** Stored data **
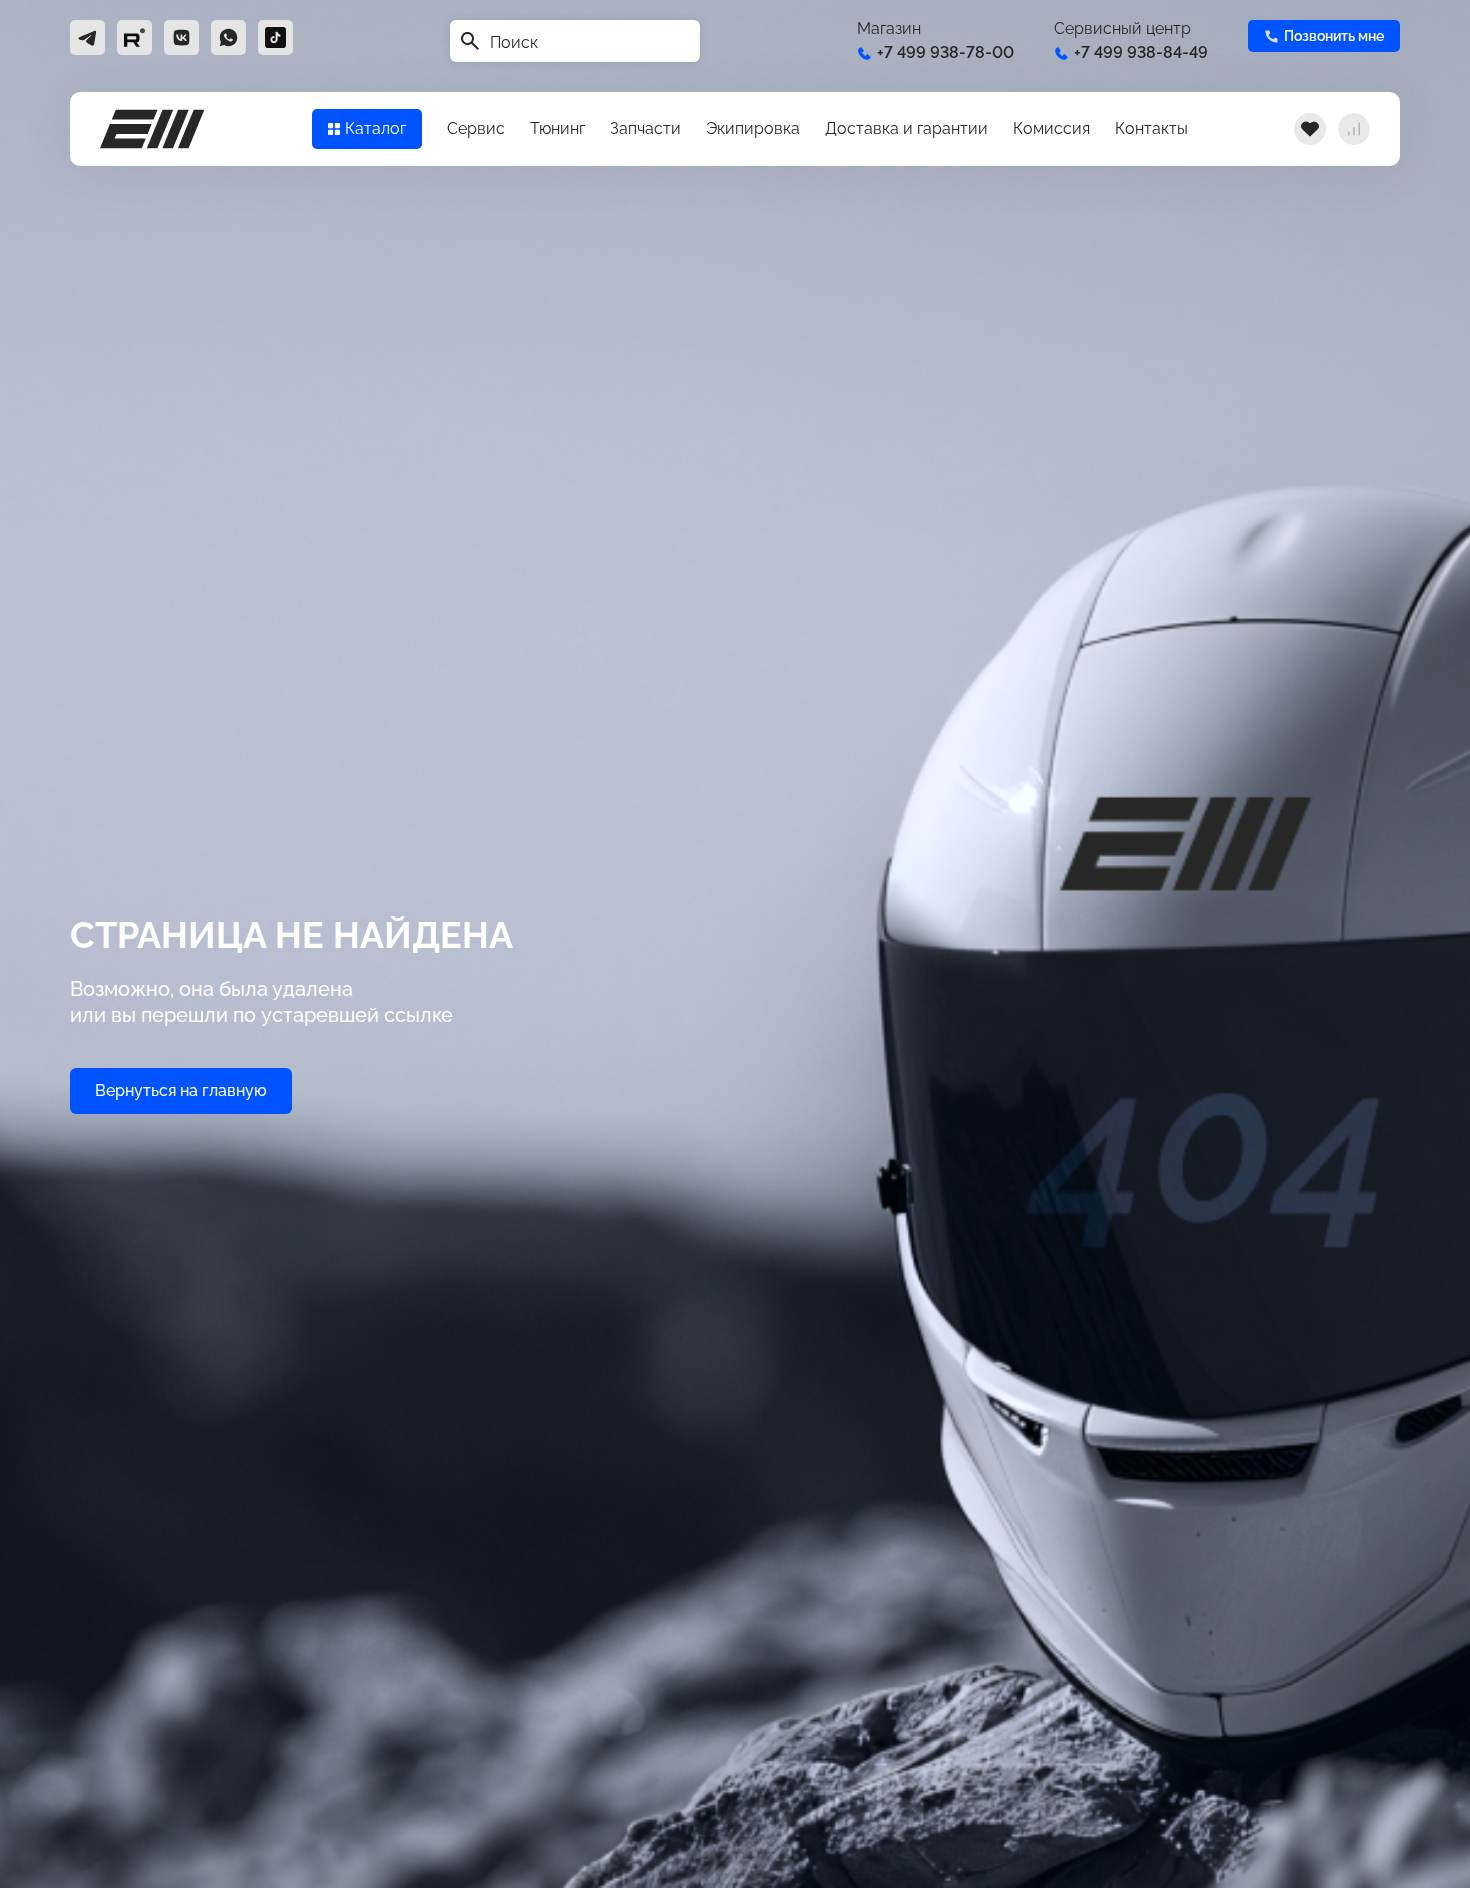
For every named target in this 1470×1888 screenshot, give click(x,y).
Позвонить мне (1334, 36)
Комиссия (1051, 128)
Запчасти (645, 128)
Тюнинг (557, 128)
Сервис (476, 128)
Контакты (1151, 128)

** Directions **
The data above should be repeated exactly, minus any pictures.

** Expected answer **
For every named target in this 1470×1888 screenshot, give click(x,y).
Позвонить мне (1334, 36)
Комиссия (1051, 128)
Запчасти (645, 128)
Тюнинг (557, 128)
Сервис (476, 128)
Контакты (1151, 128)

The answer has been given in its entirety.